You are viewing a plain text version of this content. The canonical link for it is here.
Posted to dev@spark.apache.org by "Rodriguez Hortala, Juan" <ho...@amazon.com> on 2017/03/13 22:23:14 UTC

Adding the executor ID to Spark logs when launching an executor in a YARN container

Hi Spark developers,

For Spark running on YARN, I would like to be able to find out the container where an executor is running by looking at the logs. I haven't been able to find a way to do this, not even with the Spark UI, as neither the Executors tab nor the stage information page show the container id. I was thinking on modifying the logs sent in YarnAllocator to log the executor id on container start, as follows:

@@ -494,7 +494,8 @@ private[yarn] class YarnAllocator(
       val containerId = container.getId
       val executorId = executorIdCounter.toString
       assert(container.getResource.getMemory >= resource.getMemory)
-      logInfo(s"Launching container $containerId on host $executorHostname")
+      logInfo(s"Launching container $containerId on host $executorHostname " +
+        s"for executor with ID $executorId")

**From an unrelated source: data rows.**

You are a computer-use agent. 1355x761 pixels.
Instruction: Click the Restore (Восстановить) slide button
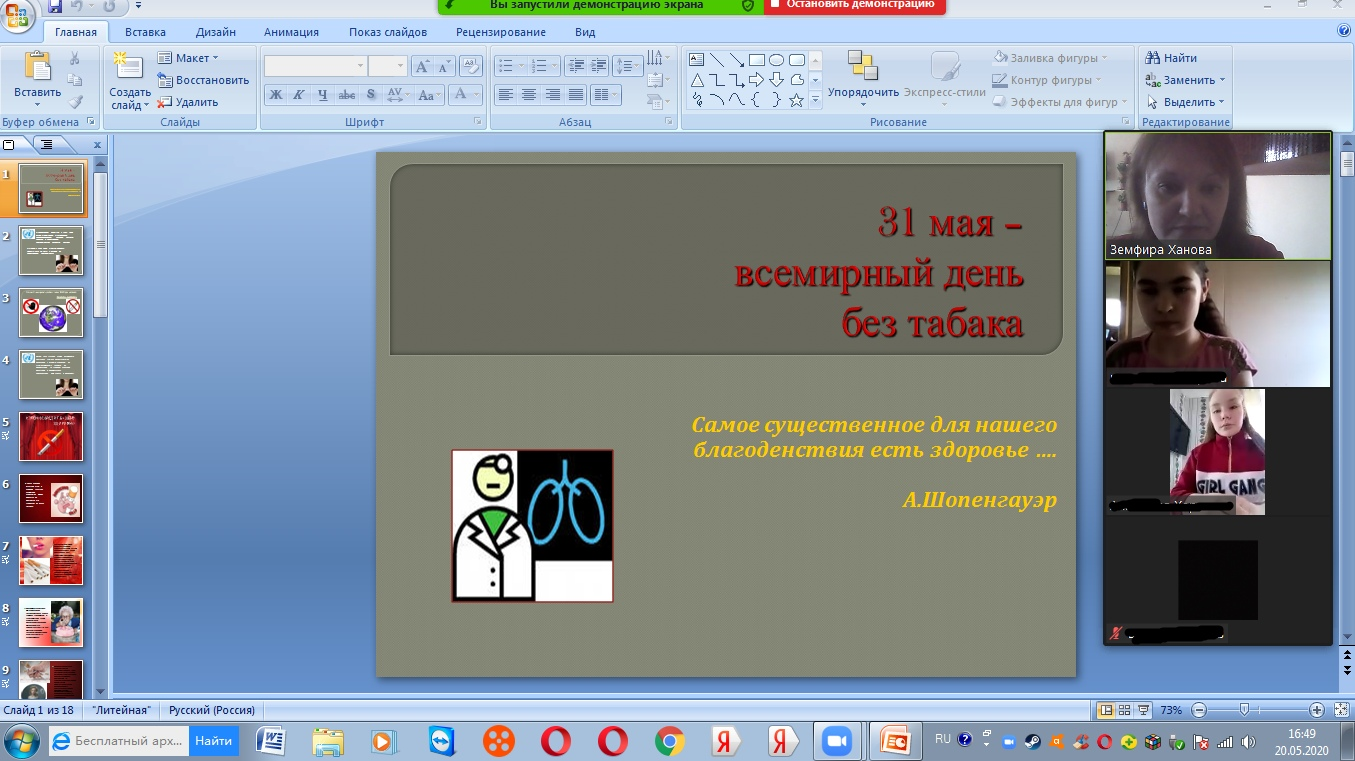pyautogui.click(x=203, y=80)
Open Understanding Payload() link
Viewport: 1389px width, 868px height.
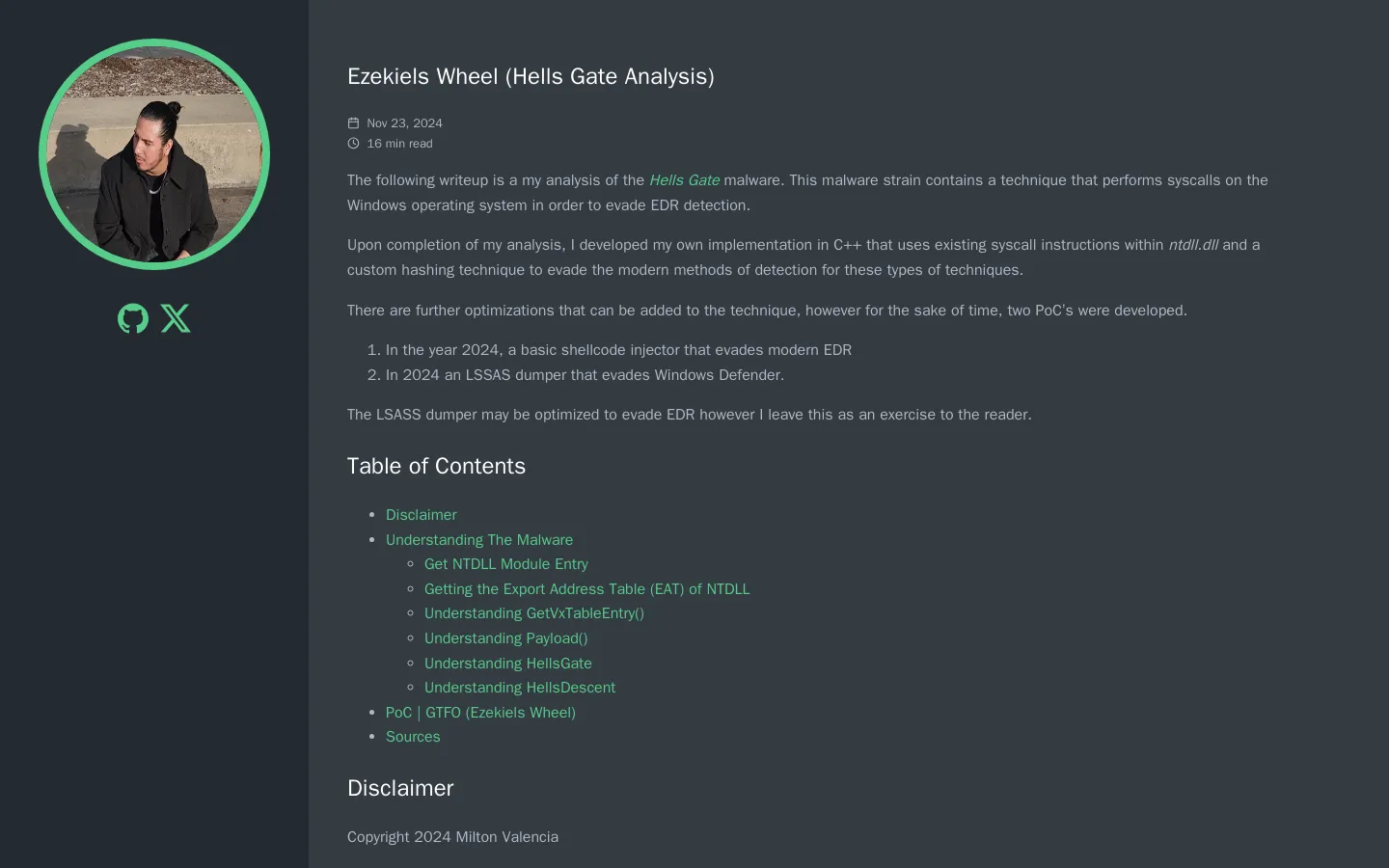506,638
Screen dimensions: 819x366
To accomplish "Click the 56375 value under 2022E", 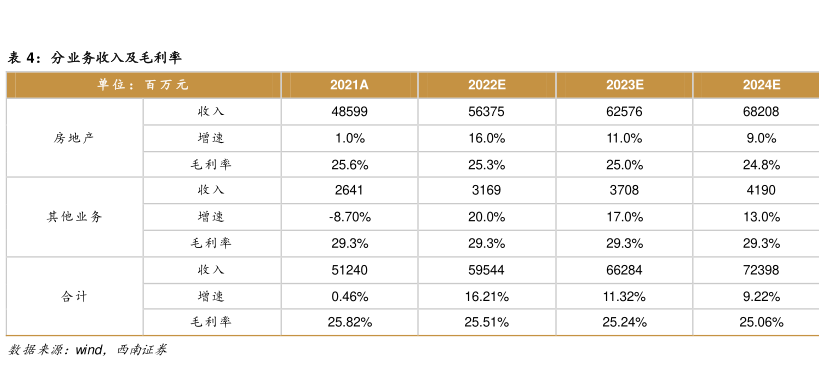I will tap(487, 112).
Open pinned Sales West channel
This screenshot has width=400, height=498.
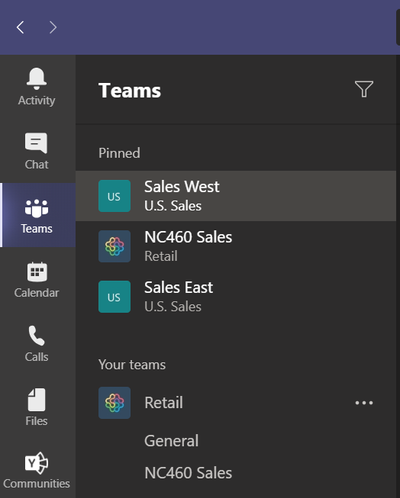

       def updateInternalState(): Unit = synchronized {
         numExecutorsRunning += 1
@@ -528,7 +529,8 @@ private[yarn] class YarnAllocator(
                 updateInternalState()
               } catch {
                 case NonFatal(e) =>
-                  logError(s"Failed to launch executor $executorId on container $containerId", e)
+                  logError(s"Failed to launch executor $executorId on container $containerId " +
+                    s"for executor with ID $executorId", e)
                   // Assigned container should be released immediately to avoid unnecessary resource
                   // occupation.
                   amClient.releaseAssignedContainer(containerId)

Do you think this is a good idea, or there is a better way to achieve this?

Thanks in advance,

Juan ?